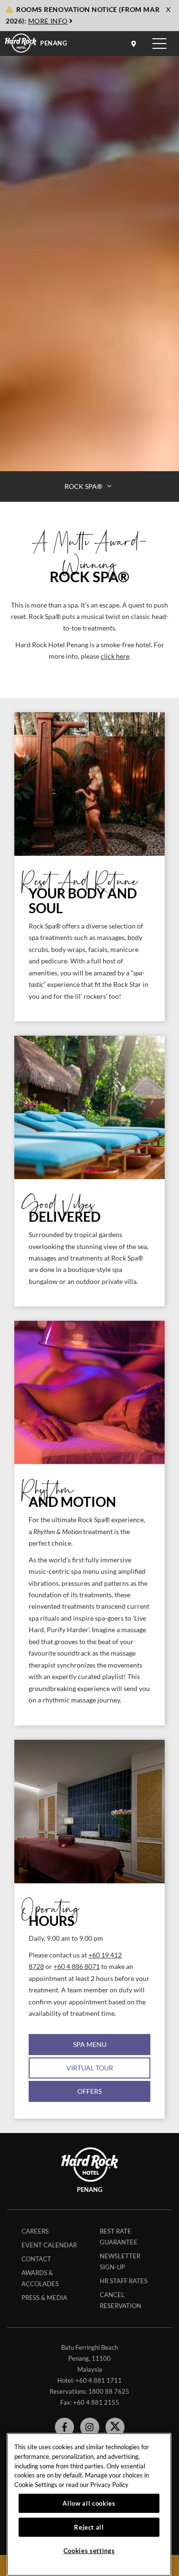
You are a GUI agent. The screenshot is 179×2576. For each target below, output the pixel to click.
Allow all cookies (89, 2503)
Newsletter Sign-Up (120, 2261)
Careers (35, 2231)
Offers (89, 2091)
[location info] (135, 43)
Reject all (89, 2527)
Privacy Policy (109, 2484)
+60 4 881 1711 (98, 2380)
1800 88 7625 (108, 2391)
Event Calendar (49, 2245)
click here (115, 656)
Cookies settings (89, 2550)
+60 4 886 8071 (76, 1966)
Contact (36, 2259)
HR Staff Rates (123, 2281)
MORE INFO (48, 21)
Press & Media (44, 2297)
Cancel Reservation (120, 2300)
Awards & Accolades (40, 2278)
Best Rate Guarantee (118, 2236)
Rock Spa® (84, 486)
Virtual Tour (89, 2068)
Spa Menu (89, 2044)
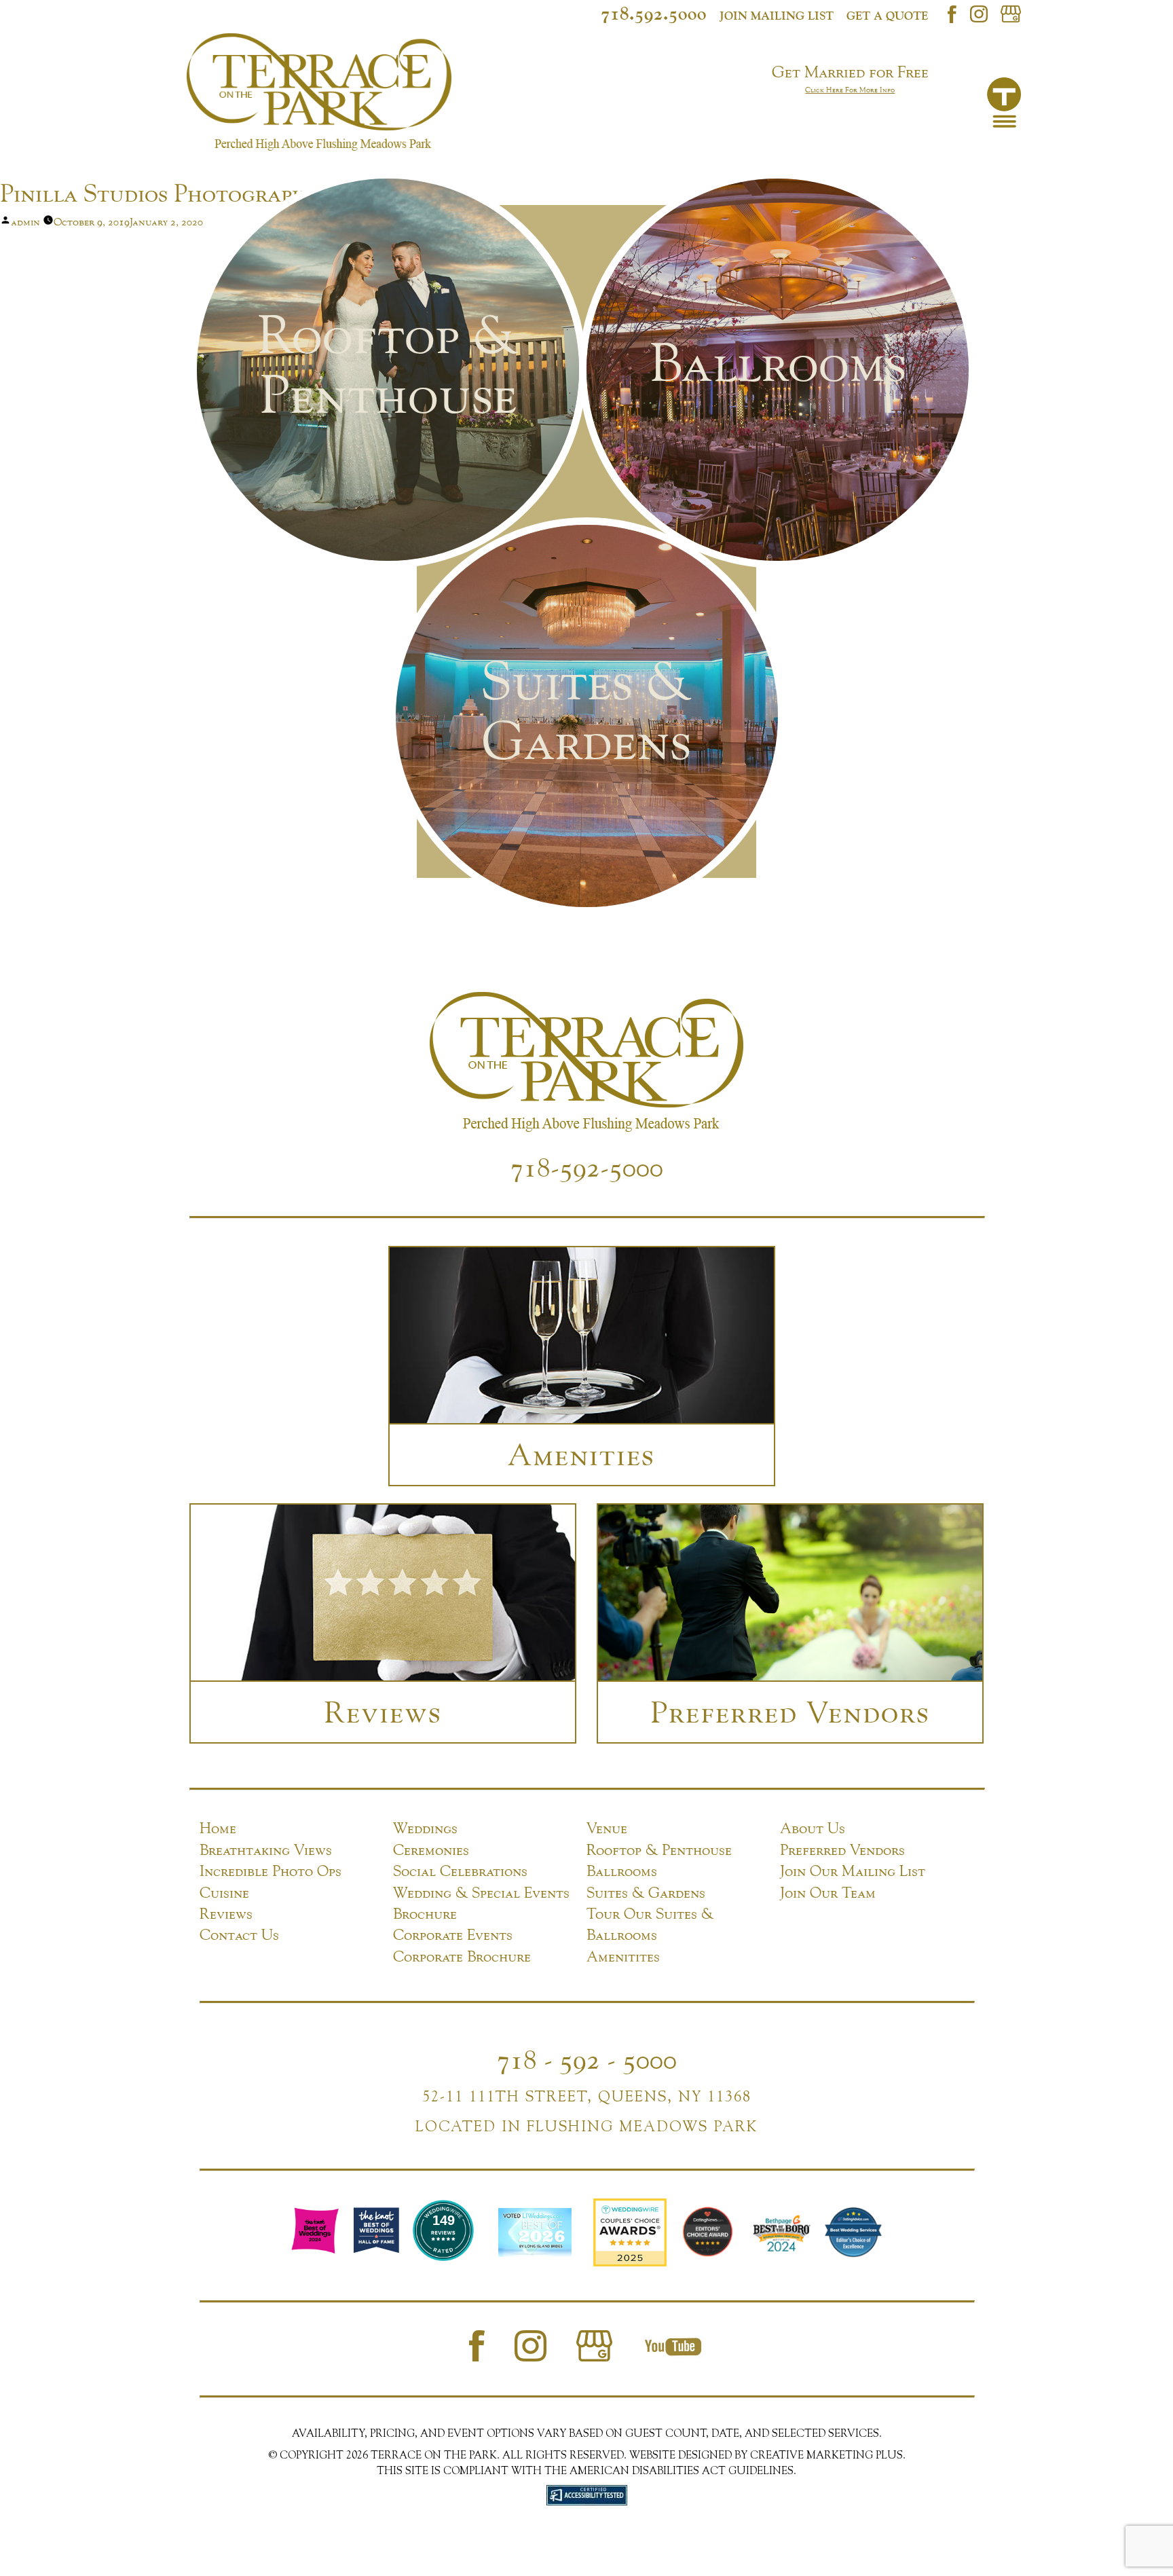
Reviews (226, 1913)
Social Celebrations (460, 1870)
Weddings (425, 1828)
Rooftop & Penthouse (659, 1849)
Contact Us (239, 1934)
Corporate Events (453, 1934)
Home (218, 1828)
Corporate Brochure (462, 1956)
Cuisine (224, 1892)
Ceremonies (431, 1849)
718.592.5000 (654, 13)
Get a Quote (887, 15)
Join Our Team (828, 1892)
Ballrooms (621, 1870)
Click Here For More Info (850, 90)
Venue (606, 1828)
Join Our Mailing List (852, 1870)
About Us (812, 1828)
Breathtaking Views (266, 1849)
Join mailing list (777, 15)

* * *

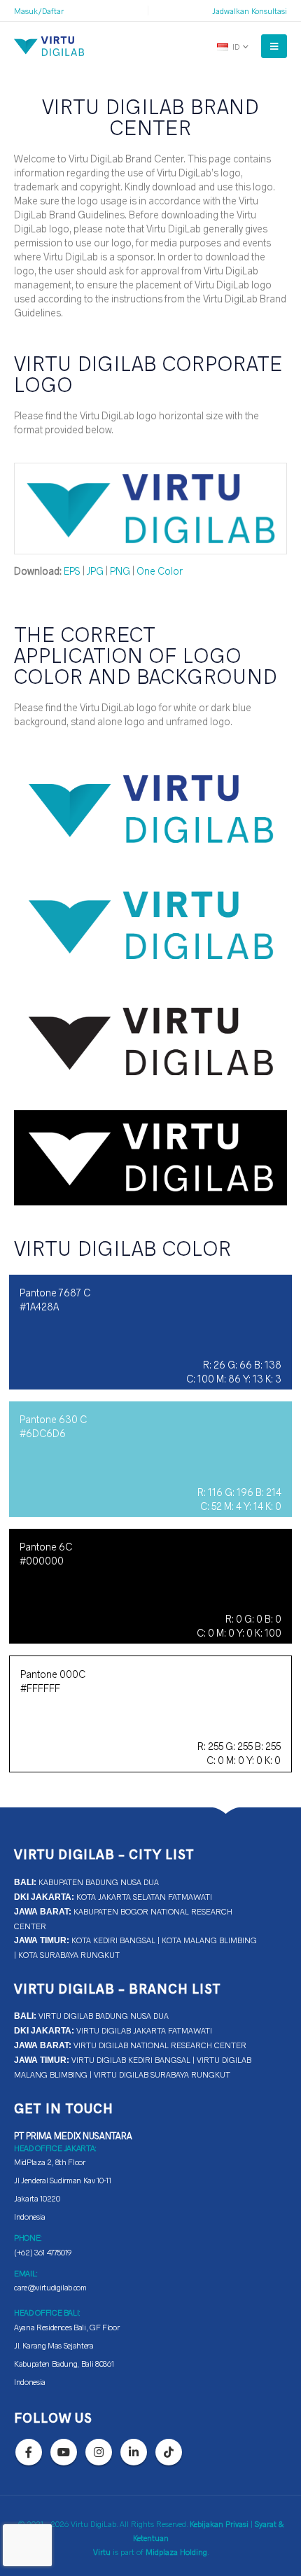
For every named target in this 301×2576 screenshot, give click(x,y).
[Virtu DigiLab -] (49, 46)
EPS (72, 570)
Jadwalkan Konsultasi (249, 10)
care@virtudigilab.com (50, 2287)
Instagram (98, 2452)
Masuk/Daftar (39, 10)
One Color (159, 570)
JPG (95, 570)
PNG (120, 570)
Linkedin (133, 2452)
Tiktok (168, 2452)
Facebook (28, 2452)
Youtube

> **EXERCISE**: Starting at the line containing "1800 88 7625 (108, 2391)" and stopping at the line containing "Join mailing list (777, 15)", output each line exactly as it appears above. Leave out the pictures.

> **RESPONSE AREA**:
1800 88 7625 (108, 2391)
Event Calendar (49, 2245)
click here (115, 656)
Cookies settings (89, 2550)
+60 4 886 8071 (76, 1966)
Contact (36, 2259)
HR Staff Rates (123, 2281)
MORE INFO (48, 21)
Press & Media (44, 2297)
Cancel Reservation (120, 2300)
Awards & Accolades (40, 2278)
Best Rate Guarantee (118, 2236)
Rock Spa® (84, 486)
Virtual Tour (89, 2068)
Spa Menu (89, 2044)
Reviews (226, 1913)
Social Celebrations (460, 1870)
Weddings (425, 1828)
Rooftop & Penthouse (659, 1849)
Contact Us (239, 1934)
Corporate Events (453, 1934)
Home (218, 1828)
Corporate Brochure (462, 1956)
Cuisine (224, 1892)
Ceremonies (431, 1849)
718.592.5000 (654, 13)
Get a Quote (887, 15)
Join Our Team (828, 1892)
Ballrooms (621, 1870)
Click Here For More Info (850, 90)
Venue (606, 1828)
Join Our Mailing List (852, 1870)
About Us (812, 1828)
Breathtaking Views (266, 1849)
Join mailing list (777, 15)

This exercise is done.